ElasticSearch: L2 norm script_score returns false distances

i'm trying to calculate the L2-Norm between the fields of my database. To validate the correctness I setup a testing database with two documents, which are having equal vectors.
My db look like this:

Documents
 _index:2vecstest
 _type:_doc
 _id:0
 _score:None
 _source:
         imageid:0
         score:1
         gpd
         [0, 0, 1, 1]
         mask:1111
         tempvec
         [0, 0, 1, 1]
 sort
 [0]
 _index:2vecstest
 _type:_doc
 _id:1
 _score:None
 _source:
         imageid:1
         score:1
         gpd
         [0, 0, 0, 1]
         mask:1111
         tempvec
         [0, 0, 0, 1]
 sort
 [1]

Then I want to calculate the distance between gpd (dense_vector) and tempvec (double-field) of each document. For this I wrote this request:

    request = { "size": size,
                "query": {
                    "script_score": {
                        "query": {
                            "match_all": {}
                        },
                        "script": {
                            "lang":"painless",
                            "source": """
                                return  l2norm(doc['tempvec'], doc['gpd']) + 1;
                            """
                            ,   
                        }
                    }
                }
              }

try :
     res = es.search(index=_INDEX, body=request)
except elasticsearch.ElasticsearchException as es1:  
...

I would expect both scores to be maximum, since within each doc the vectors are equal. However I'm getting following search result:

took:18
 timed_out:False
 _shards:
	 total:1
	 successful:1
	 skipped:0
	 failed:0
 hits:
	 total:
		 value:2
		 relation:eq
	 max_score:2.0
	 hits
	 _index:2vecstest
	 _type:_doc
	 _id:1
	 _score:2.0
	 _source:
		 imageid:1
		 score:1
		 gpd
		 [0, 0, 0, 1]
		 mask:1111
		 tempvec
		 [0, 0, 0, 1]
	 _index:2vecstest
	 _type:_doc
	 _id:0
	 _score:1.0
	 _source:
		 imageid:0
		 imid:0
		 score:1
		 gpd
		 [0, 0, 1, 1]
		 mask:1111
		 tempvec
		 [0, 0, 1, 1]

So strangely the second document is ranked lower.
What am I doing wrong here? I don't found an answer in the elasticsearch documentation.

Greetings,
Christian

This topic was automatically closed 28 days after the last reply. New replies are no longer allowed.

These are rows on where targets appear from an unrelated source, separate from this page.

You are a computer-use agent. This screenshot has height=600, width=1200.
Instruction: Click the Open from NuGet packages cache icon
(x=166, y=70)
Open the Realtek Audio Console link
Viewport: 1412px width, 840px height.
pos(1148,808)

Hello Christian, hope this reply isn't coming too late. It's not actually supported for l2norm to load two vectors from a document. It's intended for comparing a query to a document vector. We updated the function syntax in 7.6 to make this clear. (I wonder if we accidentally allowed it before 7.6, which resulted in buggy output).

I hope that helps. The summary is that comparing two vectors from a single document isn't supported, and to watch out for a syntax change when upgrading to 7.6.

Julie

1 Like